The Perils to Overlooked Casino Data
Casinos often offer more than just a place for adults to gamble. Most include hotels, stores, restaurants, and entertainment experiences on the casino premises, and all payment transactions through these businesses funnel through the casino’s payment processing system. There’s also a plethora of ATMs strategically placed across gaming floors to make sure customers can continue to play and spend money with the casino with ease. And let’s not forget the casino reward cards given out to players to use during their visit which requires PII like name, birth date and address to sign up. In short, casinos store and promise to protect mass amounts of sensitive and private data. Whether the data is stored in drives on the premises or with a third-party cloud system, casinos must establish an equally strict set of regulations on the handling, management, and disposal of all data that passes through their doors.
If that isn’t complicated enough, casinos must also establish data protection and disposal policies that incorporate the myriad of state and federal privacy regulations that have recently arisen. Though there are no laws (yet) specific to casinos for mandating data safeguarding, these businesses must comply with their state’s financial privacy regulations and consumer protection and privacy laws as well as those set by the federal government. Casino operators can make this easier by complying with industry encryption standards as well as by limiting their data-sharing partnerships. And, of course, as with physical heists, casinos should have data breach notification plans and safeguarding procedures outlined in their overall IT security measures.
Securing Data at Game-Level
There’s also the security around the gaming personnel and game pieces like chips, playing cards, and dice to consider. All casino personnel are issued their own personal identification badges and keycards for secure entry into private areas of the casino, including non-gaming areas where money and data is stored. Ensuring the security of these keycards is therefore paramount, especially when they reach end-of-life and need to be disposed of properly.
Additionally, play data is tracked through advanced technology like invisible bar codes on cards, weight sensors for dice, and radio-frequency identification (RFID) embedded in the chips. Chips are also uniquely designed for each casino, with identifying marks like color combinations for the edges and UV markings on the chip inlay that are impossible to replicate. This makes it easier for casinos to identify counterfeit chips as well as chips that do not belong to their establishment (and therefore cannot be used in play or turned in for cash).
Complying with Security Regulations for Data Disposal
As part of their stringent policies to thwart fraud and criminal heist activity, casinos must also establish security measures for the destruction and disposal of these authorized personnel keycards and for the playing cards, dice, and chips when they reach end-of-life. The same can be said for any hard copy paperwork and digital data stored in drives or on a cloud system, whether it be consumer PII or casino-specific information.
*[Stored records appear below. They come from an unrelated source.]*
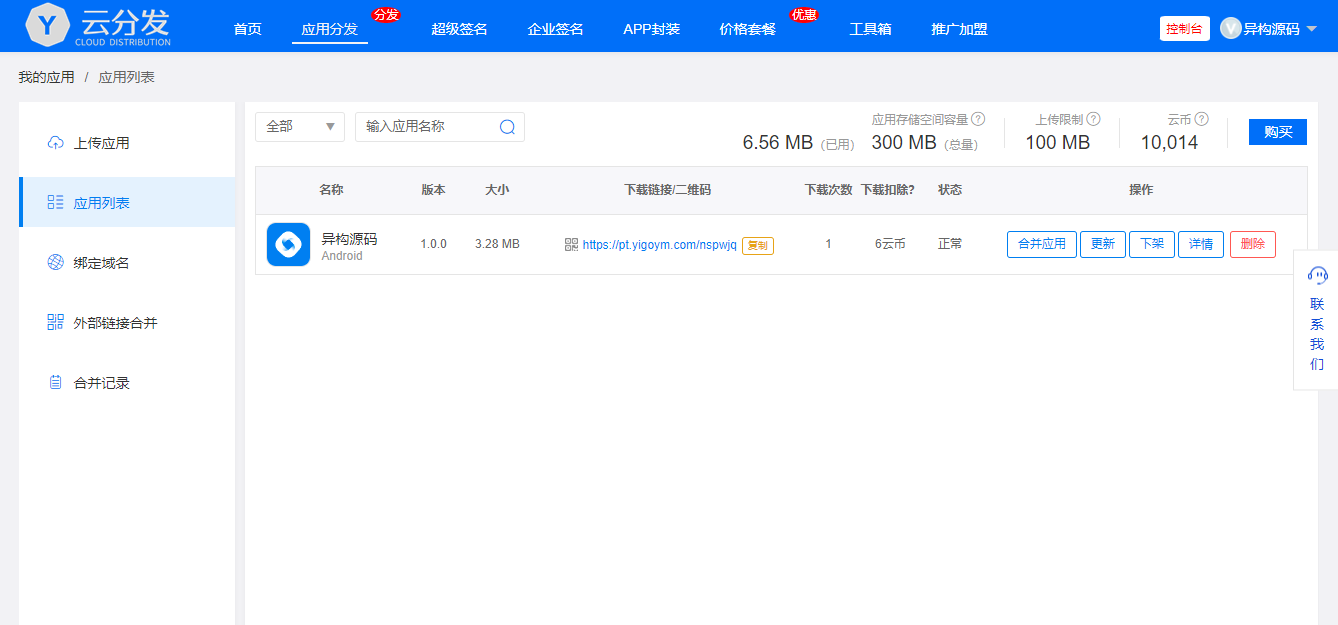The width and height of the screenshot is (1338, 625).
Task: Click the help icon beside 应用存储空间容量
Action: pyautogui.click(x=977, y=119)
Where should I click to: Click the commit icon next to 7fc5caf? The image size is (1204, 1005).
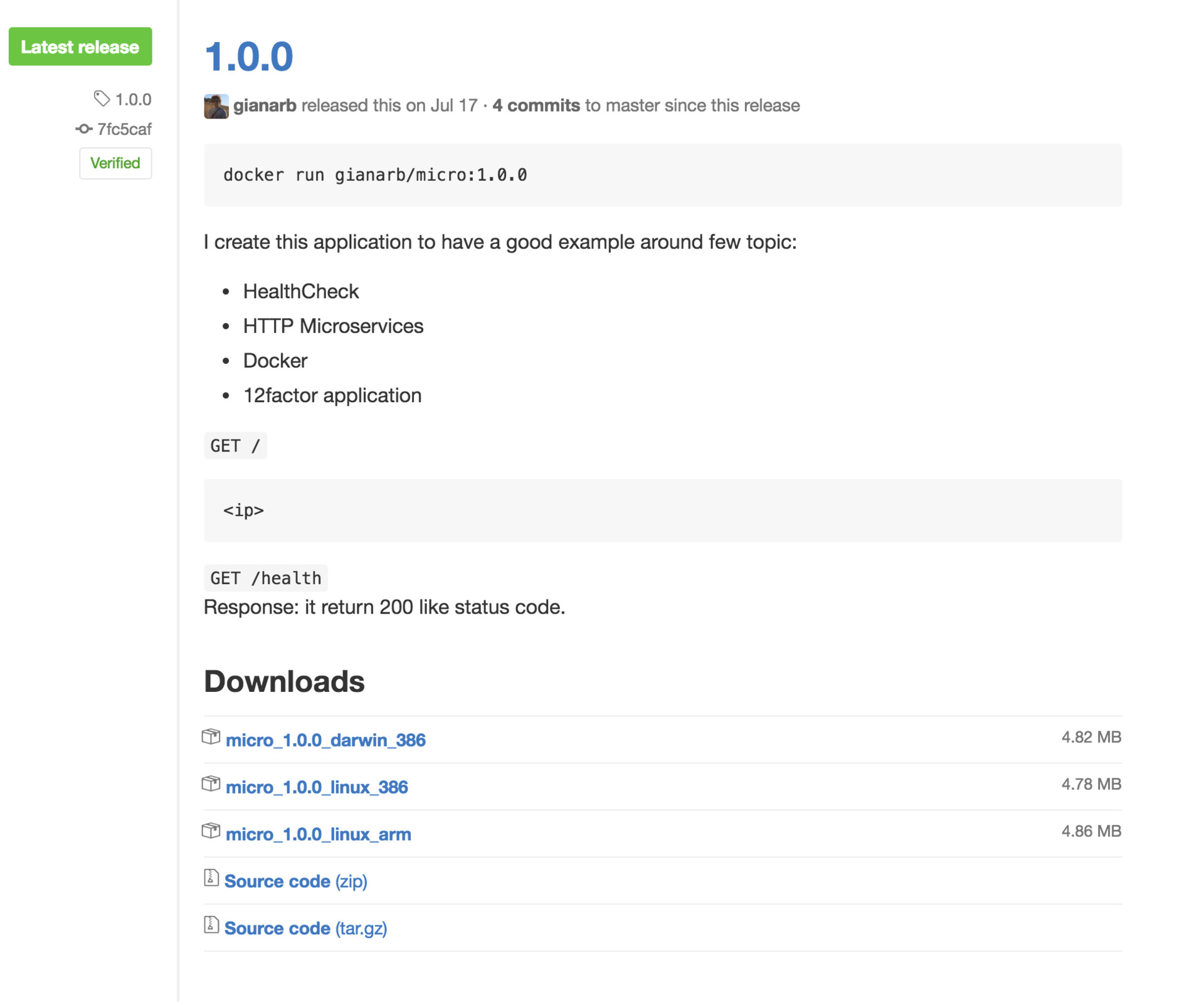click(83, 129)
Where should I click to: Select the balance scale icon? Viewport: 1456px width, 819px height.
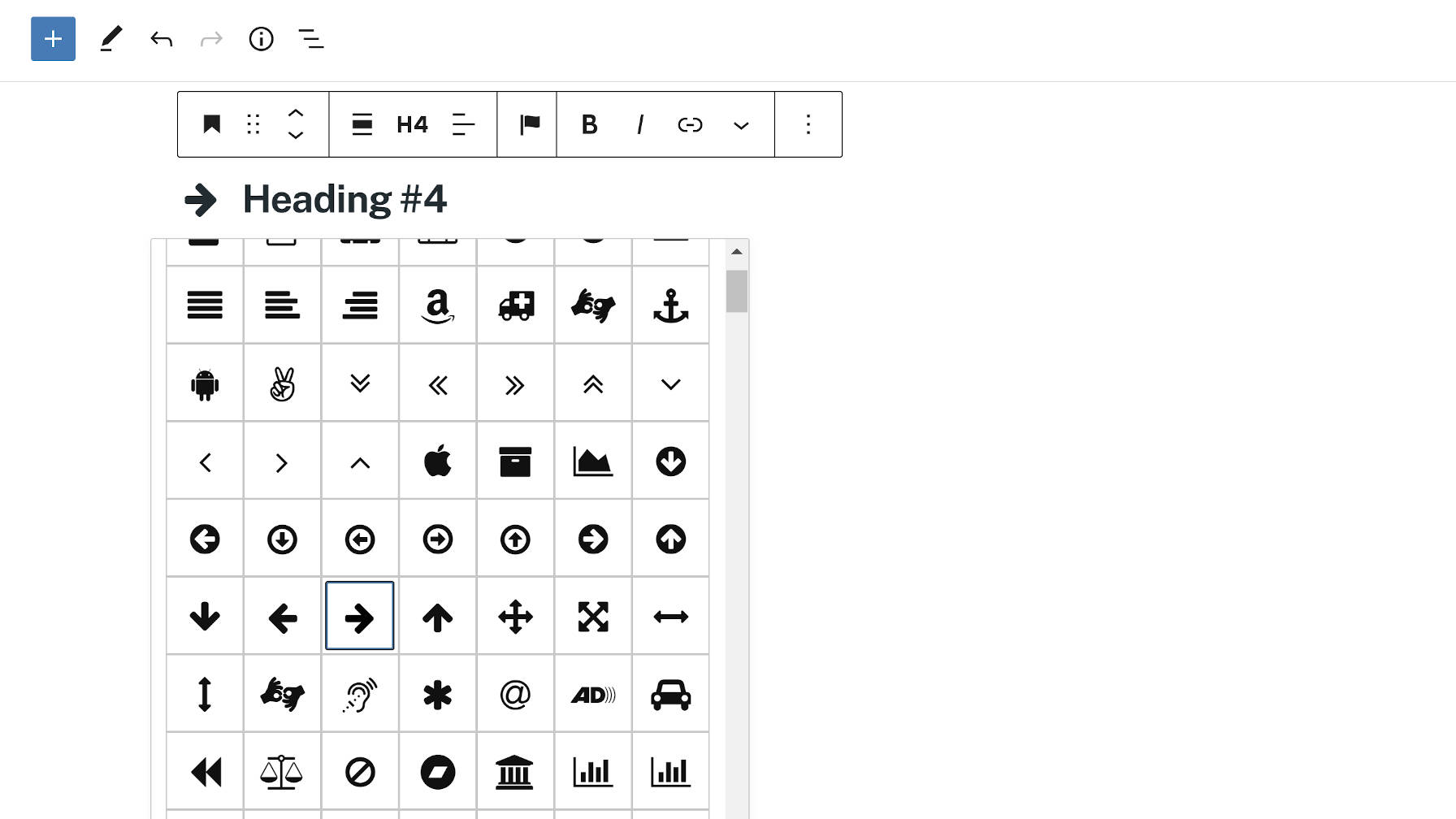(x=282, y=771)
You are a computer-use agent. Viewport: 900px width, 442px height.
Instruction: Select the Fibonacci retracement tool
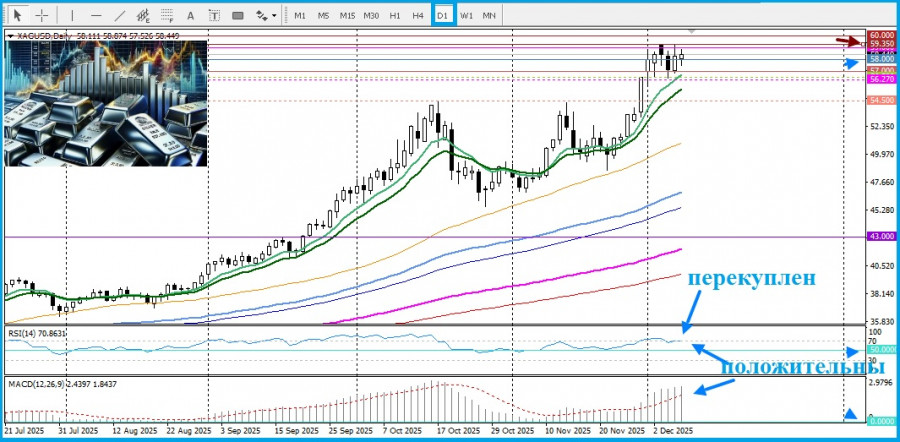click(x=166, y=15)
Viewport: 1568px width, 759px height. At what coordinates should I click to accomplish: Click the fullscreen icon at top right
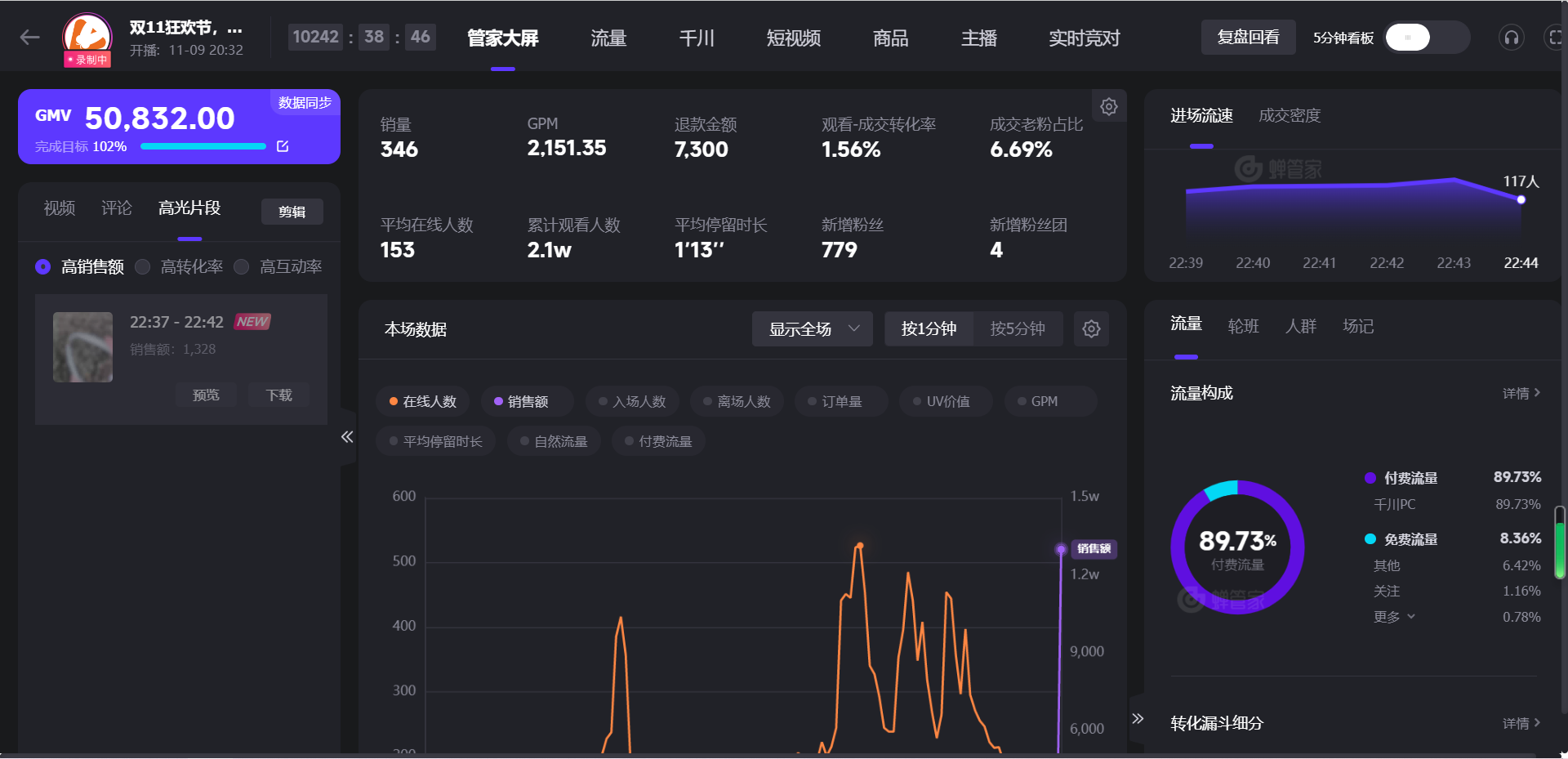pyautogui.click(x=1555, y=38)
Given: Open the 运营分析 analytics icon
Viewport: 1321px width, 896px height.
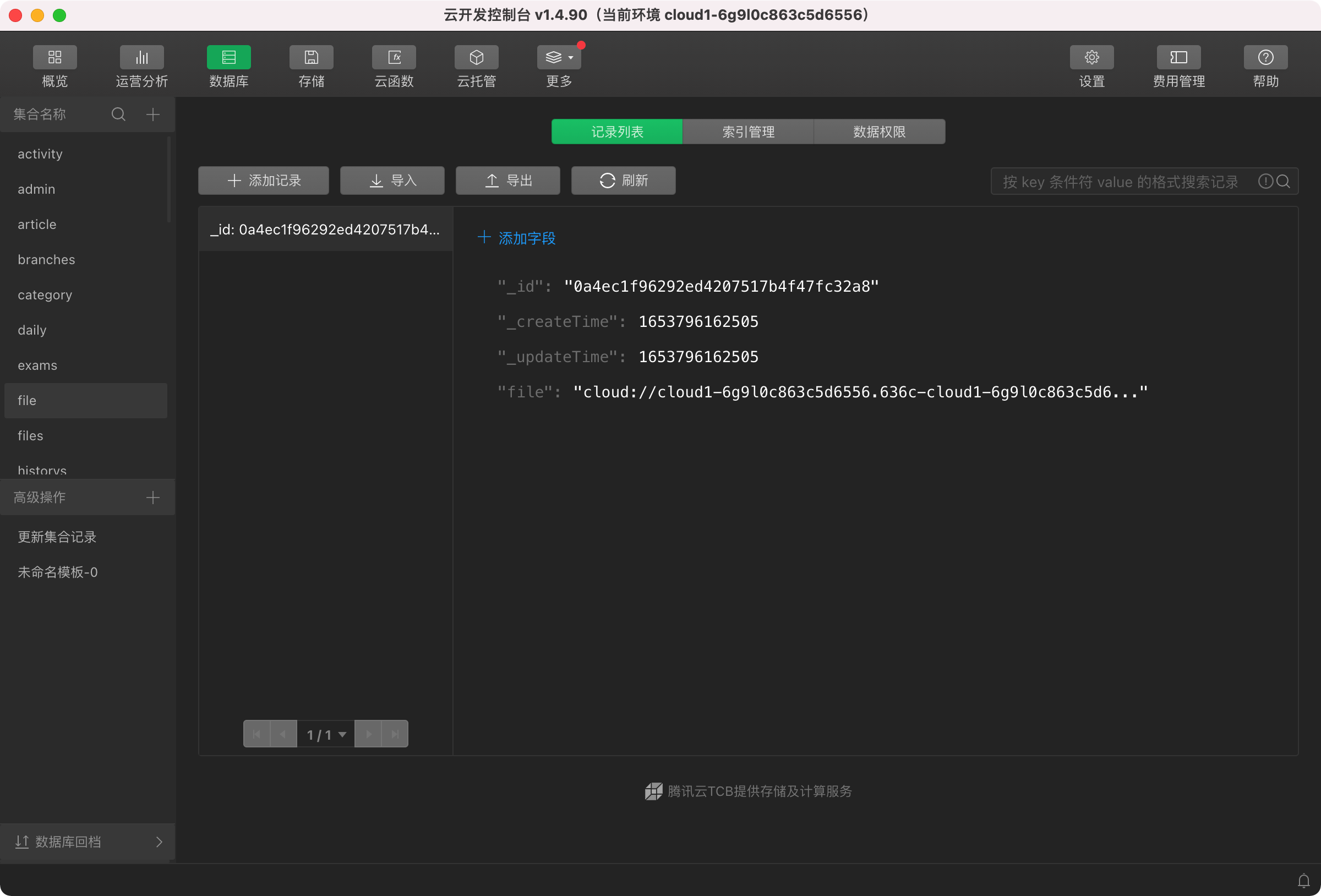Looking at the screenshot, I should [x=141, y=57].
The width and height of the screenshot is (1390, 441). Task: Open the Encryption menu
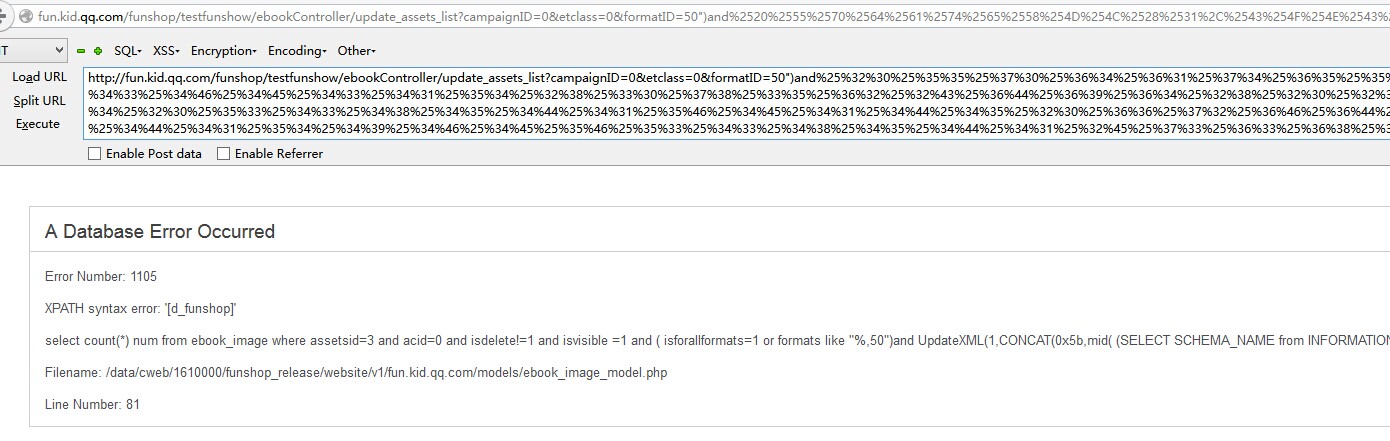(224, 51)
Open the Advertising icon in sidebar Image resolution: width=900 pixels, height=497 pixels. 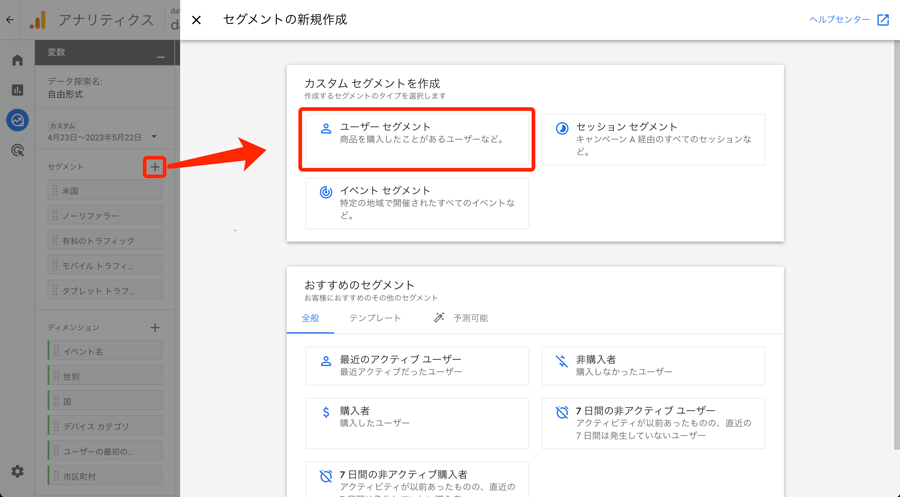pyautogui.click(x=17, y=150)
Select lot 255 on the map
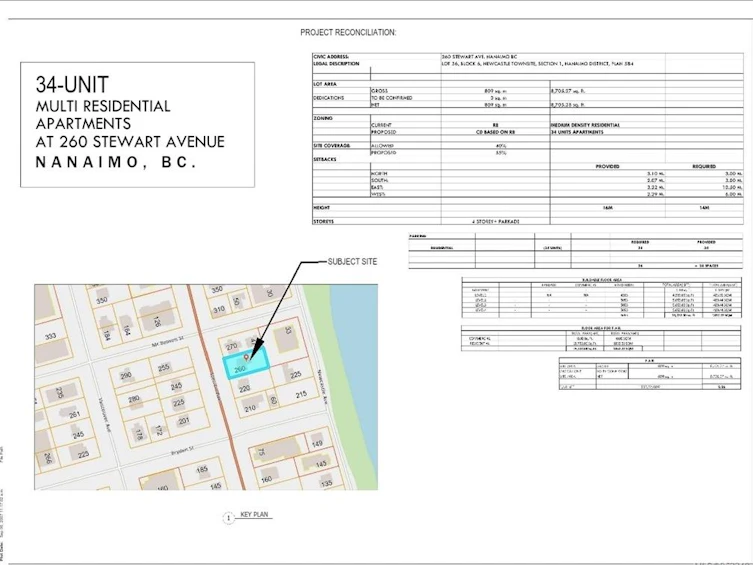This screenshot has width=753, height=565. [164, 368]
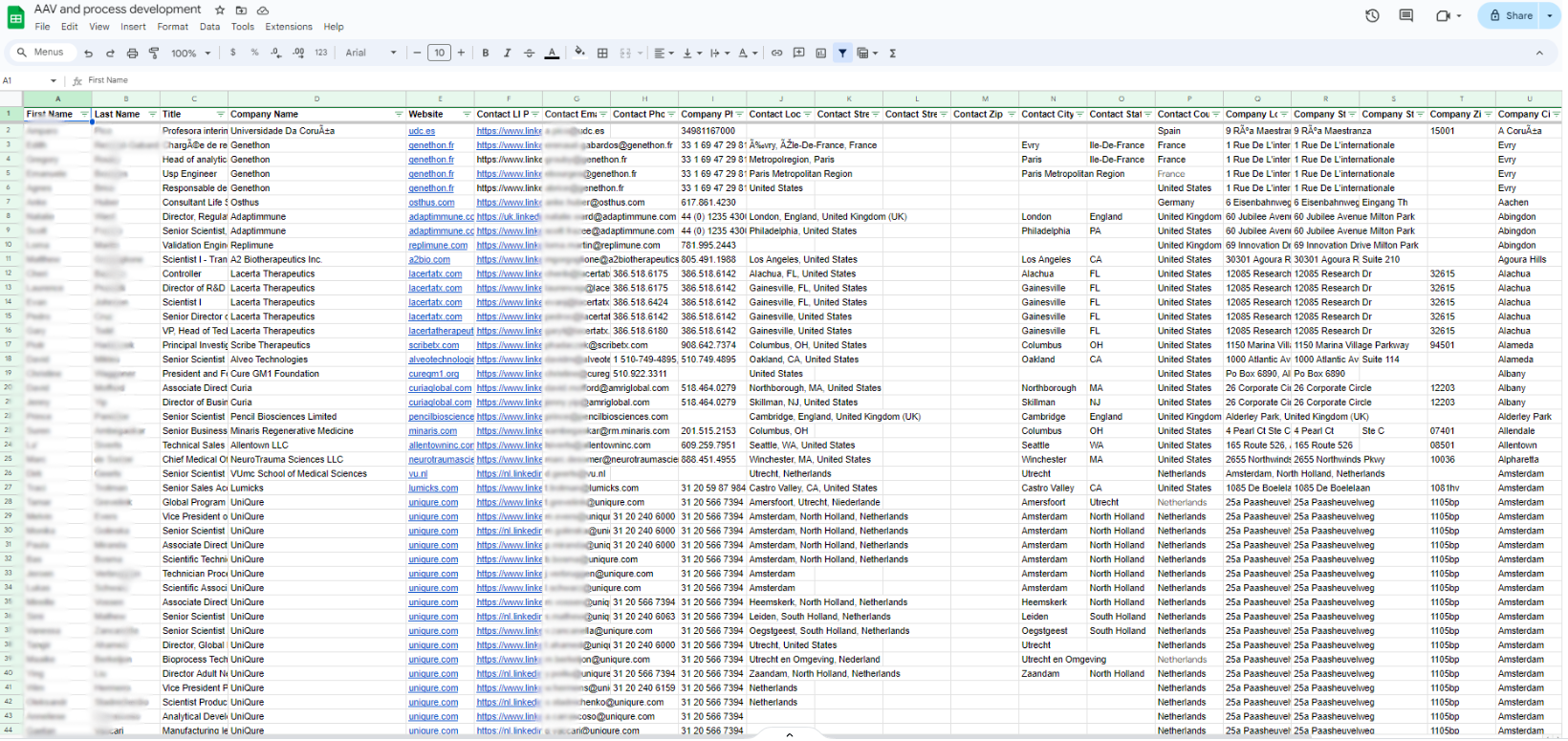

It’s recommended that a casino purchase data destruction devices from a vendor like SEM to keep on-site and thereby further limit access to the data and devices during destruction. SEM, in fact, has been supplying destruction equipment to the gaming industry and casinos throughout the globe for decades, offering several casino and gaming destruction solutions for the proper and irrevocable destruction of playing cards, dice, casino chips, and ID/keycards.
In short, if casino operators don’t comply with consumer privacy and data regulations as well as security regulations to minimize fraud and theft, you might as well call it: game over.